• OBIETTIVO: Converti le righe dei dati seguenti in una lista JSON di stringhe, con una stringa per ciascuna riga. Tralascia le righe vuote.

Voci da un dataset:
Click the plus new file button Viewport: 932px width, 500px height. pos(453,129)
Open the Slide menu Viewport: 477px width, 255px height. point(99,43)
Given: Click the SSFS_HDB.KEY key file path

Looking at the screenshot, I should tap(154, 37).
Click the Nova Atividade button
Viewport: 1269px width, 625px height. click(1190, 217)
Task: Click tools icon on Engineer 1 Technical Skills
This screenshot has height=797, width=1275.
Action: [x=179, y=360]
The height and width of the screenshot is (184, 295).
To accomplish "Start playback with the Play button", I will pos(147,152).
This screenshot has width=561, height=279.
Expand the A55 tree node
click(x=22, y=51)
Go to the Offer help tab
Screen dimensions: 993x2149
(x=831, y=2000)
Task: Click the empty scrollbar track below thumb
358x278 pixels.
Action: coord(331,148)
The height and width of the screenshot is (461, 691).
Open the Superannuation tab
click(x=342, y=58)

• RISPOSTA COMPLETA:
[
  "Click the plus new file button Viewport: 932px width, 500px height. pos(453,129)",
  "Open the Slide menu Viewport: 477px width, 255px height. point(99,43)",
  "Given: Click the SSFS_HDB.KEY key file path",
  "Looking at the screenshot, I should tap(154, 37).",
  "Click the Nova Atividade button",
  "Viewport: 1269px width, 625px height. click(1190, 217)",
  "Task: Click tools icon on Engineer 1 Technical Skills",
  "This screenshot has height=797, width=1275.",
  "Action: [x=179, y=360]",
  "The height and width of the screenshot is (184, 295).",
  "To accomplish \"Start playback with the Play button\", I will pos(147,152).",
  "This screenshot has width=561, height=279.",
  "Expand the A55 tree node",
  "click(x=22, y=51)",
  "Go to the Offer help tab",
  "Screen dimensions: 993x2149",
  "(x=831, y=2000)",
  "Task: Click the empty scrollbar track below thumb",
  "358x278 pixels.",
  "Action: coord(331,148)",
  "The height and width of the screenshot is (461, 691).",
  "Open the Superannuation tab",
  "click(x=342, y=58)"
]